Colour, or the claimed roast level means nothing - it's all about how the coffee is roasted for the entire period it was in the roast chamber, the quality of the ingredients and it has less to do with how long or "dark" the coffee was roasted.

It's entirely possible to roast coffee that may appear dark on the outside yet it's not dark inside, e.g. just like a steak on a BBQ, presenting as cooked outside but not inside.

Dark roasted coffees are the domain of the lower grade qualities. Dark roasting helps hide or mask certain defects so the resultant coffee takes on more homogenous characteristics.

Few brands will dark roast high quality coffees, that's nuts. It would be such a shame and a waste of great quality beans to roast dark and lose the fruity sweetness only to be replaced with a bland and less complex character.

The same can also be said for light roasted (or Filter Style) coffees. Better quality grades are required for lighter roasted coffees as the defects in lower quality lots would be amplified by the lighter roasting and in most cases produce an inferior taste.
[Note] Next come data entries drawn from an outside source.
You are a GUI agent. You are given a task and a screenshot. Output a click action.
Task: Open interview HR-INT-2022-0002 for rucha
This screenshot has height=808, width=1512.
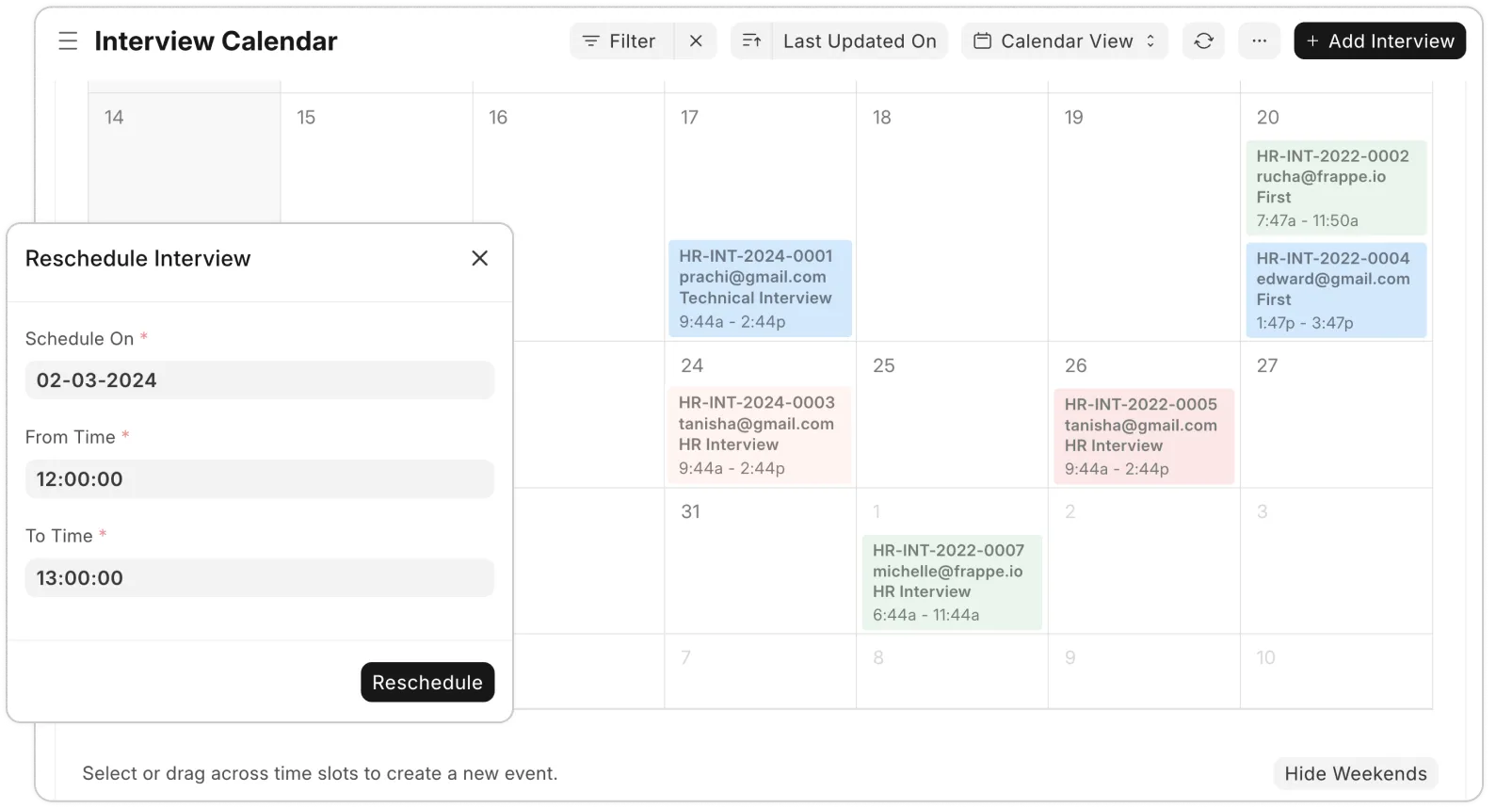(x=1335, y=187)

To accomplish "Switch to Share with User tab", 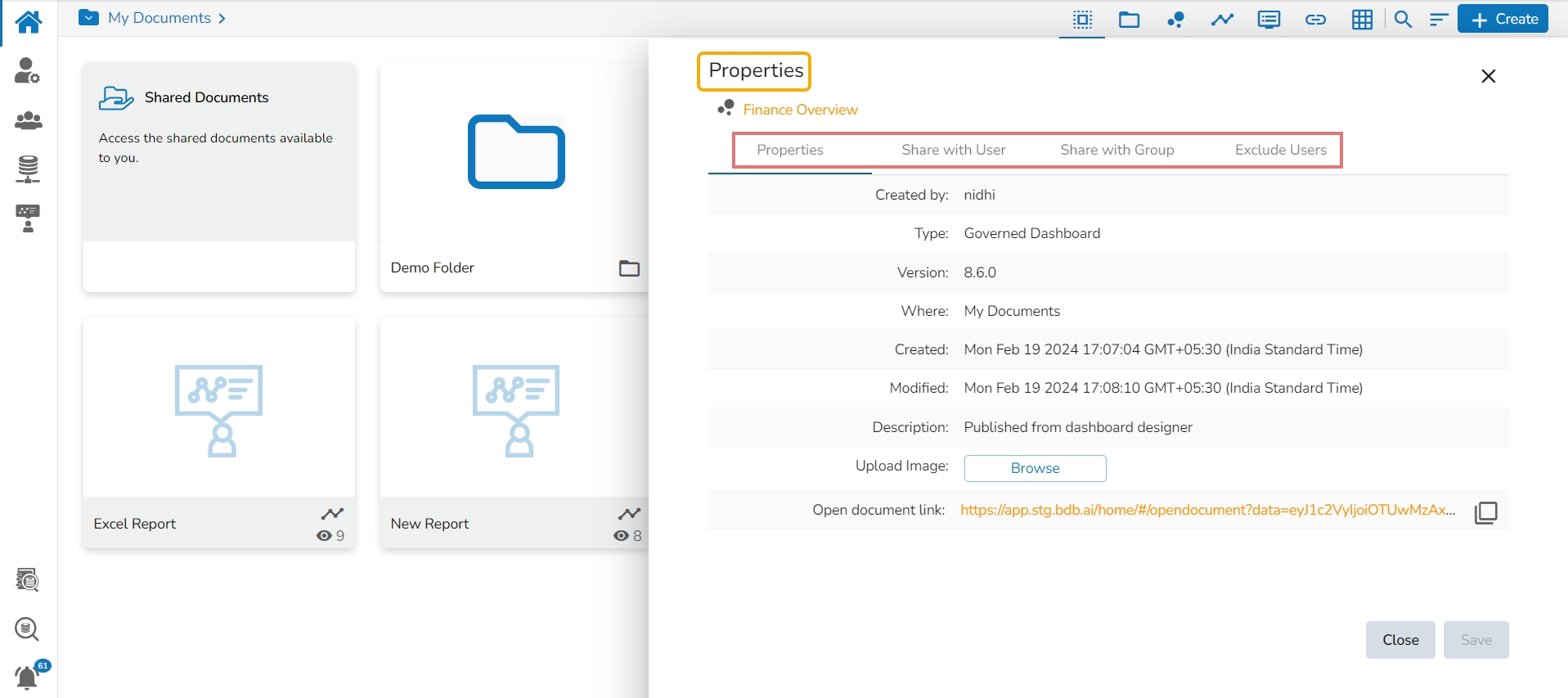I will point(953,150).
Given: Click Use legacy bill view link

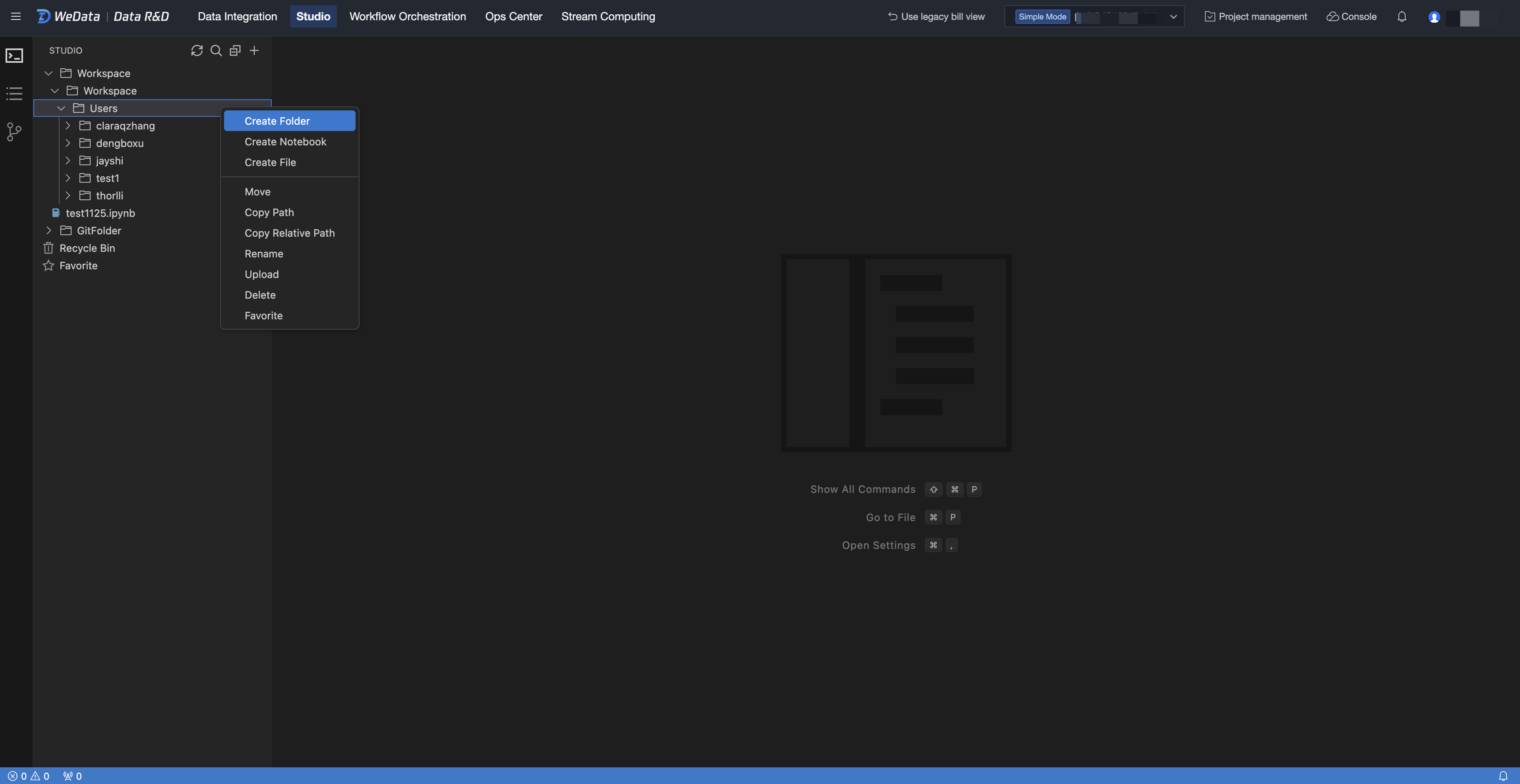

In summary, we recommend our readers keep an open mind when it comes to roasted coffees - this means don't get stuck in a hole thinking that only dark roasted coffees are suitable for your palate or preferences.

Similarly, we also caution that light roasted (Filter Roast) whilst offering amazing fruits, acidity, sweetness and complexity, it also comes at the cost of being more difficult to use for espresso applications. If you add dairy (or dairy alternatives), the lighter roast styles may fail to provide sufficient body and finish to satisfy your palate.